The inner engine of GeV-radiation-emitting gamma-ray bursts

TL;DR

This paper explains how the rotational energy of Kerr black holes in gamma-ray bursts can be extracted using a classical solution, accounting for GeV radiation and ultra-high-energy cosmic rays.

Contribution

It introduces a novel application of Wald's classical solution to extract energy from black holes in gamma-ray bursts, solving a long-standing problem in relativistic astrophysics.

Findings

Energy extraction accelerates protons to 10^{21} eV within microseconds.

The process explains the observed GeV radiation in gamma-ray bursts.

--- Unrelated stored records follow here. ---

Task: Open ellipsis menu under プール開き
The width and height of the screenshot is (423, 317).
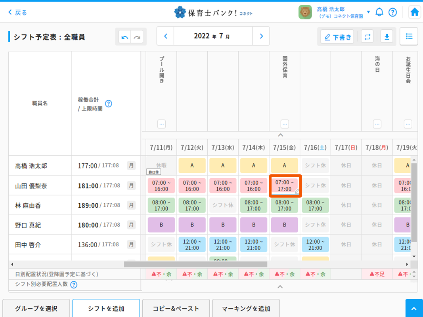Action: click(161, 124)
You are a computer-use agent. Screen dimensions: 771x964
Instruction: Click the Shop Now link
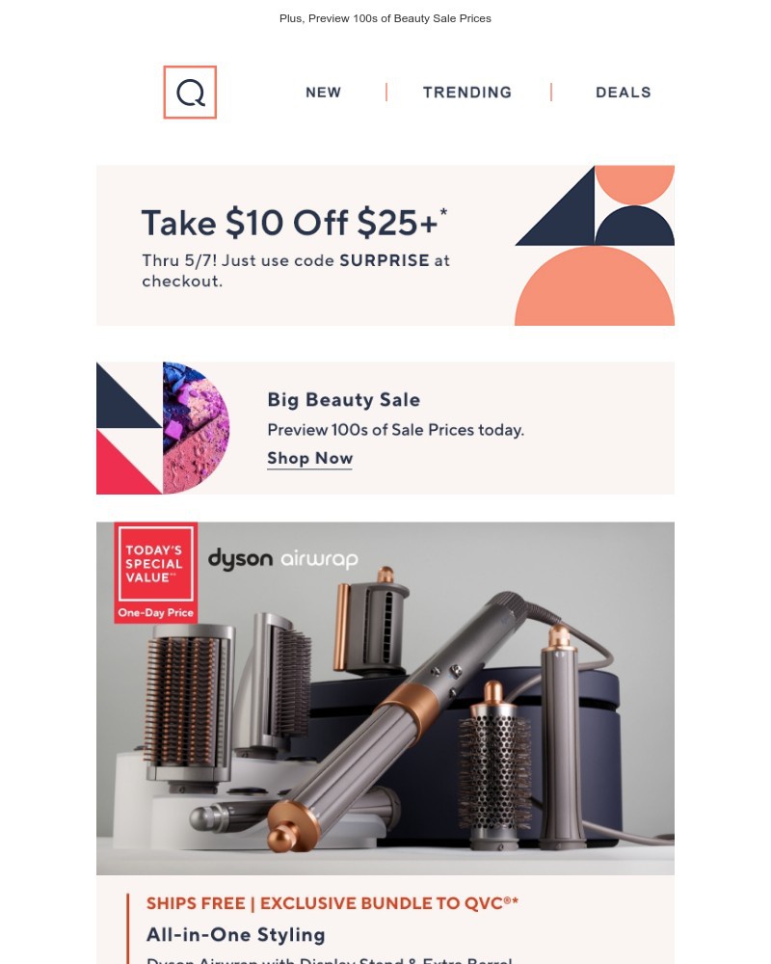310,459
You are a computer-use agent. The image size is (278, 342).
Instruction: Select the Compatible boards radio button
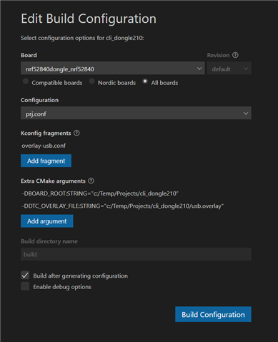(26, 81)
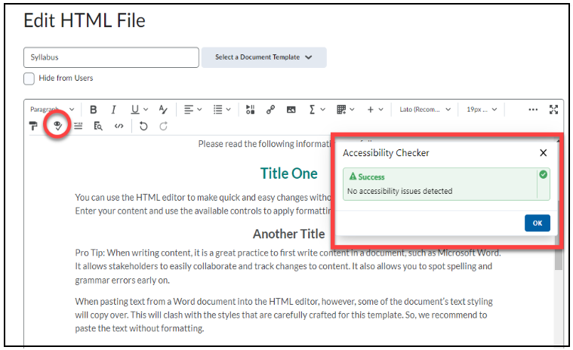Click the Syllabus title input field
Viewport: 573px width, 350px height.
tap(111, 57)
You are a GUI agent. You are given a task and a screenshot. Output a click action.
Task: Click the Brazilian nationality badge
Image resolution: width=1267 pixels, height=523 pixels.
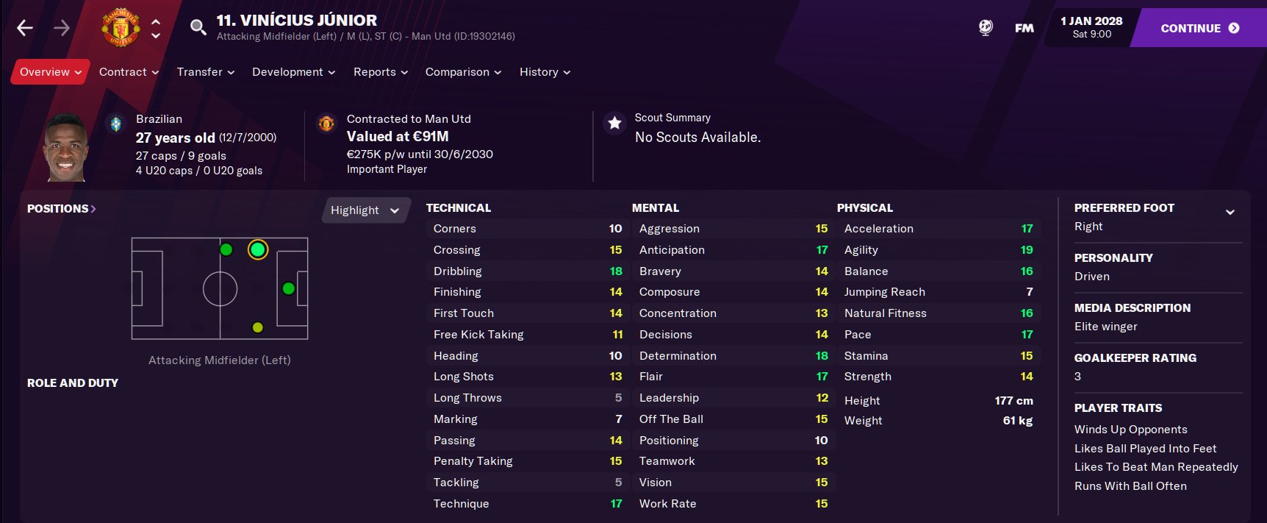click(x=115, y=124)
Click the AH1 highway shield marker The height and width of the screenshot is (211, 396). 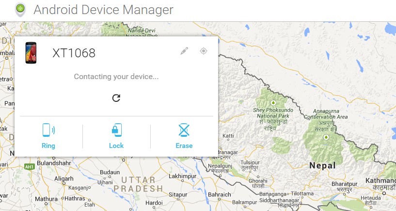click(30, 166)
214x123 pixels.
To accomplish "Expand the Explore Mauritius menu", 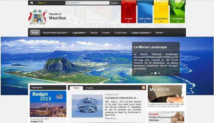I will coord(141,33).
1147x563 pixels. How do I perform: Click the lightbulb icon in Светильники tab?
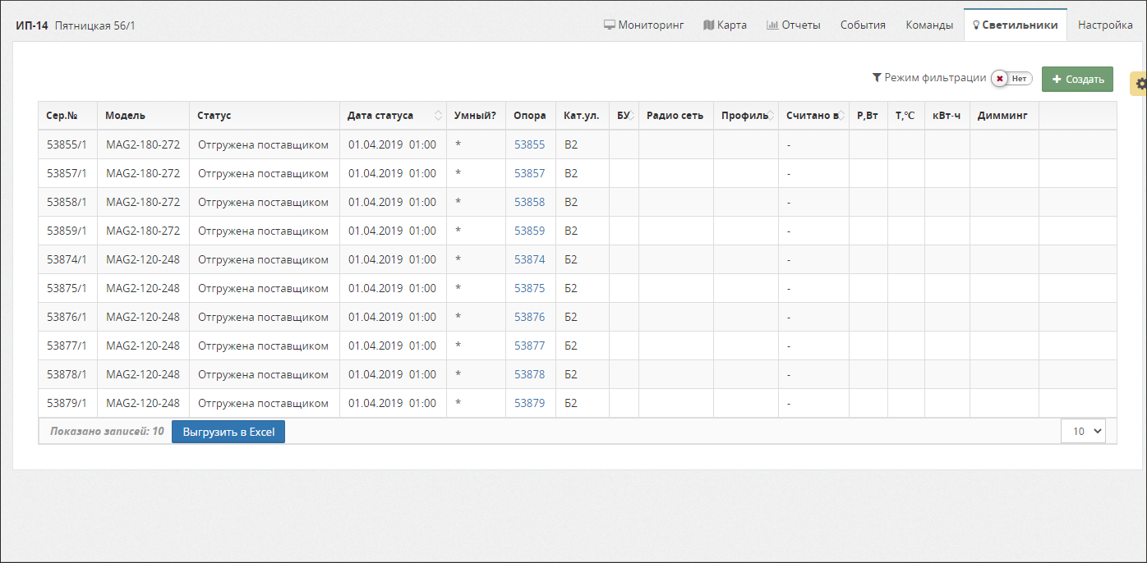[976, 25]
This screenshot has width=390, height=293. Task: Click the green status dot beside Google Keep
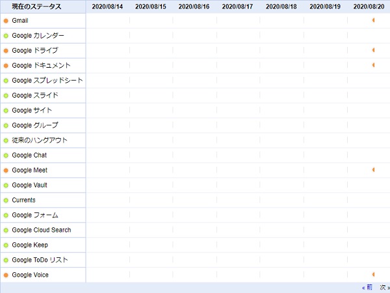pos(6,245)
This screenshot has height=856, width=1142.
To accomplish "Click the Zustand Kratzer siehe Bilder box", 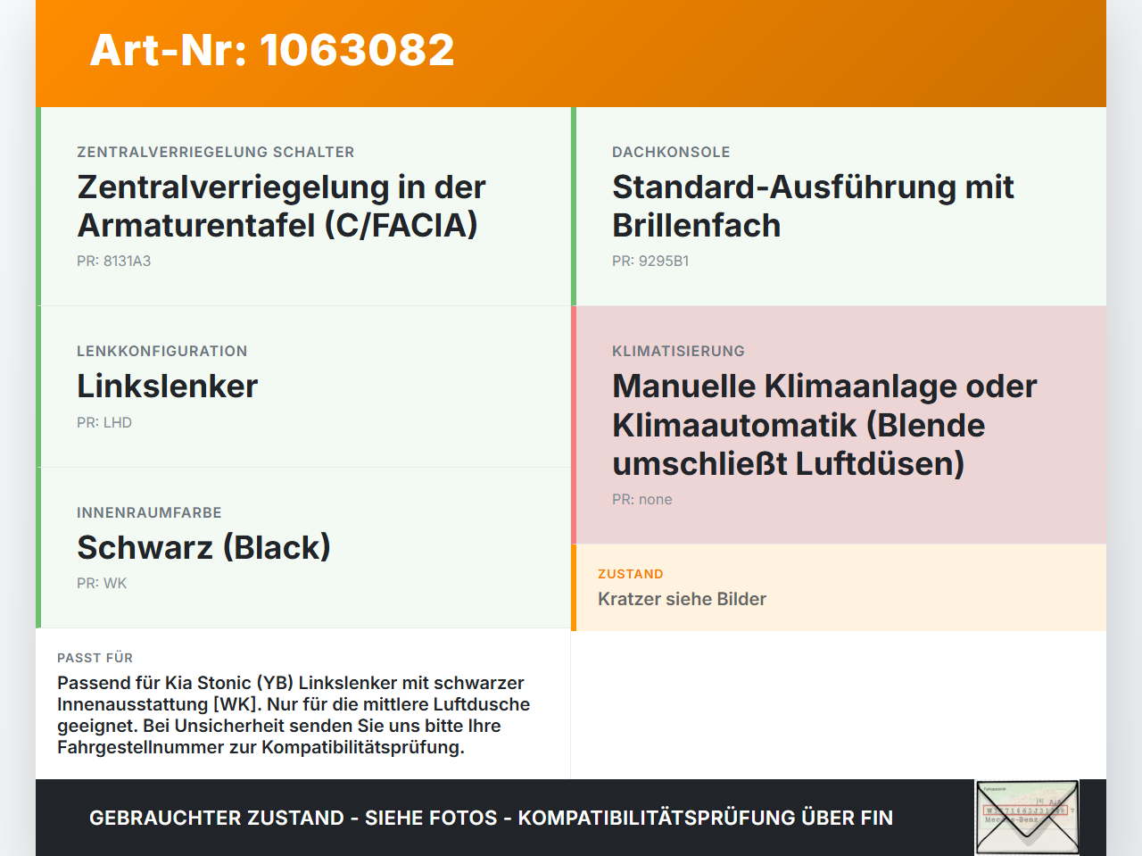I will (x=839, y=587).
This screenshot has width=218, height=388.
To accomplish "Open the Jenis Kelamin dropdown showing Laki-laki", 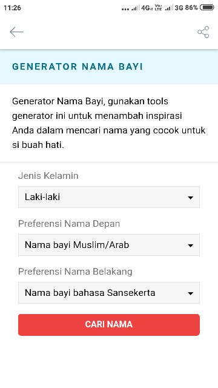I will point(109,197).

The energy extraction can persist for thousands of years.

Abstract

We motivate how the most recent progress in the understanding the nature of the GeV radiation in most energetic gamma-ray bursts (GRBs), the binary-driven hypernovae (BdHNe), has led to the solution of a forty years unsolved problem in relativistic astrophysics: how to extract the rotational energy from a Kerr black hole for powering synchrotron emission and ultra high-energy cosmic rays. The "inner engine" is identified in the proper use of a classical solution introduced by Wald in 1974 duly extended to the most extreme conditions found around the newborn black hole in a BdHN. The energy extraction process occurs in a sequence impulsive processes each accelerating protons to $10^{21}$ eV in a timescale of $10^{-6}$ s and in presence of an external magnetic field of $10^{14}$ G. Specific example is given for a black hole of initial angular momentum $J=0.3\,M^2$ and mass $M\approx 3\,M_\odot$ leading to the GeV radiation of $10^{49}$ erg$\cdot$s$^{-1}$. The process can energetically continue for thousands of years.